La capacità di creare valore multilaterale rende le community sportive un modello di riferimento (e motore) di business ed educativo anche per altri settori.
Quindi non occorre essere a New York per costruire community efficaci e di valore, ma è sufficiente (e necessario) agire su:
- governance chiara e obiettivi definiti
- team professionali specializzati
- risorse dedicate e budget adeguati
- programmi strutturati di engagement
- comunicazione multicanale efficace
- tecnologie innovative di gestione
- metriche di misurazione dei risultati.
Per dimostrare che con un corretto investimento, visione e professionalità si può costruire una Community fatta bene, in ambito sportivo, a titolo di puro esempio e senza citare le solite multimilionarie realtà americane del football americano e del basket o le società di calcio globali con la maggiore fanbase nei vari rankings (Real Madrid, Barcellona, Bayern Monaco, Juventus, Milan, Inter nel nostro paese), mi piace citare le grandi evoluzioni che stanno avendo negli ultimi anni alcune realtà “teoricamente locali”: il Como 1907, il Venezia Calcio, le Zebre Rugby di Parma che, grazie a visione internazionale di chi le gestisce e team costruiti con grande professionalità, stanno costruendo Community di tutto rispetto.

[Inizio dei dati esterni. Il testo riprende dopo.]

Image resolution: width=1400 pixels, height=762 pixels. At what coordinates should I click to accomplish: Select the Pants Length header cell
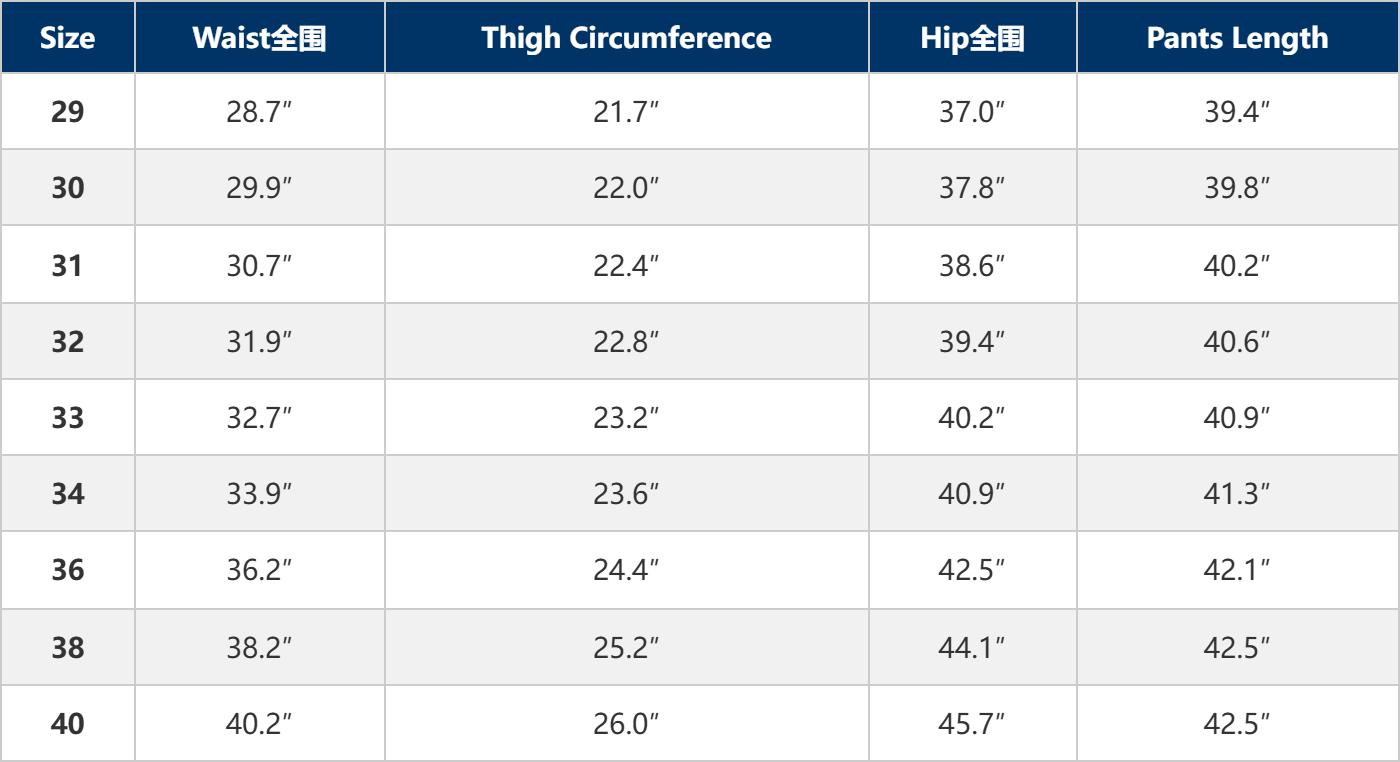[x=1237, y=38]
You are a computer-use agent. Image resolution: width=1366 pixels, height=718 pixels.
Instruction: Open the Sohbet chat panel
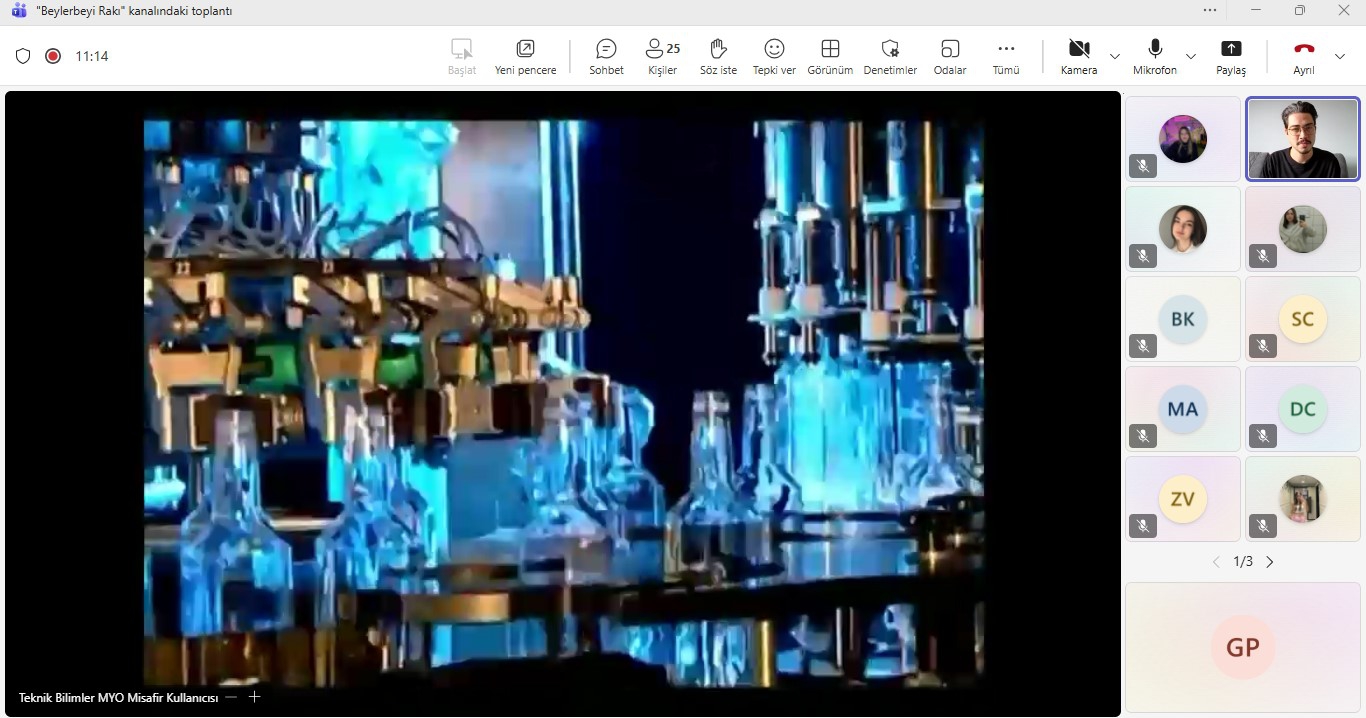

In ambito universitario, alcune realtà hanno già colto l’importanza strategica delle community strutturate. Ho avuto il piacere e onore di seguire (e sto seguendo) Università virtuose come Università Bocconi, LIUC Università Cattaneo di Castellanza, Università Vita e Salute San Raffaele di Milano, Università Campus Bio Medico di Roma, Humanitas University nel loro percorso di strutturazione di programmi di sviluppo delle loro Alumni Community.
Nel settore aziendale, diverse realtà leader hanno lanciato programmi di “Corporate Alumni” di successo, seguendo l’esempio delle grandi società di consulenza internazionali come McKinsey, Accenture e BCG.
La qualità delle relazioni determina il valore della rete
Dietro ogni community, ogni azienda, ogni università ci sono persone le cui competenze relazionali determinano il valore complessivo della rete. Come in una reazione chimica, più alto è il livello qualitativo dei singoli elementi, più potente sarà il risultato della loro interazione.
Come ha sottolineato Linda Hill, professoressa alla Harvard Business School (che ho avuto il piacere di conoscere a Torino qualche anno fa durante una tre giorni di approfondimento sui temi di Leadership) nel suo fantastico libro “Collective Genius” (HBRP, 2014, pag. 91): “le persone sono disposte ad affrontare sfide personali dell’innovazione quando si sentono parte di una comunità impegnata in qualcosa di più importante di ciascuno di loro come individui e più grande di quanto ognuno potrebbe realizzare da solo”.
Questa riflessione sottolinea come le community strutturate rappresentino un asset strategico imprescindibile, dove il valore del capitale sociale diventa misurabile attraverso l’impatto concreto sulla competitività.
La sfida per il futuro è chiara: investire sistematicamente sia nella gestione professionale delle community sia nello sviluppo delle competenze relazionali delle persone. Solo così potremo massimizzare quel potente effetto moltiplicatore che trasforma le community in veri motori di innovazione e competitività.